● Written instruction: In every row, change "Viewport" to "Window" and keep everything else the same.

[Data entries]
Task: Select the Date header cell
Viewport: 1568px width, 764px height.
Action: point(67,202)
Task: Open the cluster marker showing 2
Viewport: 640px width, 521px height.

● Task output:
Task: Select the Date header cell
Window: 1568px width, 764px height.
Action: point(67,202)
Task: Open the cluster marker showing 2
Window: 640px width, 521px height.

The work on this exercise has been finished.